14. The cell according to claim 1, wherein the electrode assembly further comprises:

a first region surrounded by the first surface and the second surface; and

a first metal plate electrically connected to the first electrode plate, and the first metal plate is distant from the first region viewed from the first direction.

15. An electronic device, comprising a cell, wherein the cell comprises an electrode assembly, and the electrode assembly comprises:

a first electrode plate comprising a first surface, a second surface opposite to the first surface in a first direction, and an inflection point connecting the first surface and the second surface;

a second electrode plate; and

a first layer comprising an insulating material and sandwiched between the first electrode plate and the second electrode plate; and the first electrode plate, the second electrode plate and the first layer are stacked and partially folded back;

wherein the inflection point is positioned at a part of the folded back of the first electrode plate; and there are two distances from the first surface to the second surface in the first direction along a second direction perpendicular to the first direction, and the two distances are different from each other.

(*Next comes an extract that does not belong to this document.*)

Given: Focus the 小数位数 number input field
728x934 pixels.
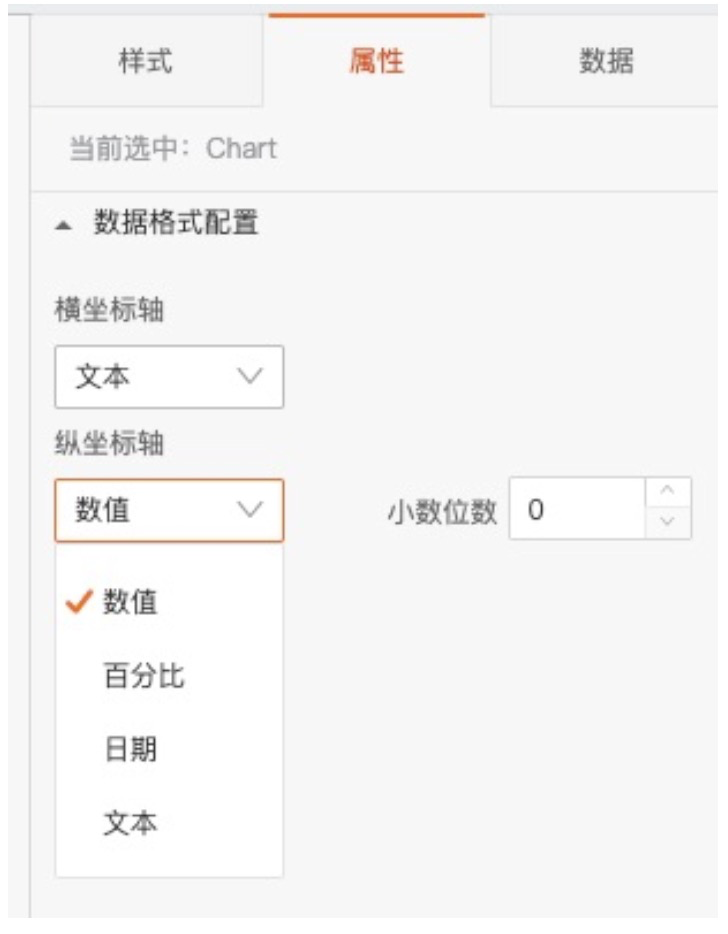Looking at the screenshot, I should coord(577,510).
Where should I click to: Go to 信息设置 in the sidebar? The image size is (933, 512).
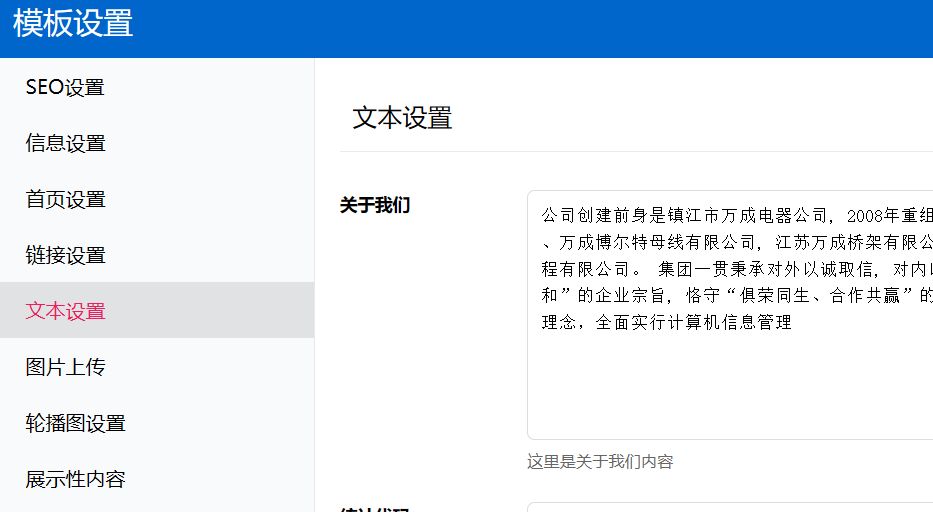coord(65,143)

16. The electronic device according to claim 15, wherein the electrode assembly further comprises a maximum first distance from a first point of the first surface to a second point of the second surface in the first direction; and distances from the first surface to the second surface in the first direction gradually decreases as away from the first point along the second direction.

17. The electronic device according to claim 15, wherein the electrode assembly further comprises a first region; wherein the first region is surrounded by the first surface and the second surface;

a maximum width of the first region in the second direction is larger than a maximum width of the first region in the first direction.

18. The electronic device according to claim 17, wherein, in third direction perpendicular to the first direction and the second direction, a plurality of the maximum widths of the first region in the first direction are different from each other.

19. The electronic device according to claim 17, wherein, in third direction perpendicular to the first direction and the second direction, a plurality of the maximum widths of the first region in the second direction are different from each other.

20. The electronic device according to claim 15, wherein the first electrode plate further comprises:

a first bending region being a part of the first surface, and

a second bending region being a part of the second surface and opposite to the first bending region in the first direction, and the second bending region being connected to the first bending region at the inflection point;

a first part connected to an edge of the first bending region opposite to the inflection point in the second direction; and

a second part connected to an edge of the second bending region opposite to the inflection point in the second direction.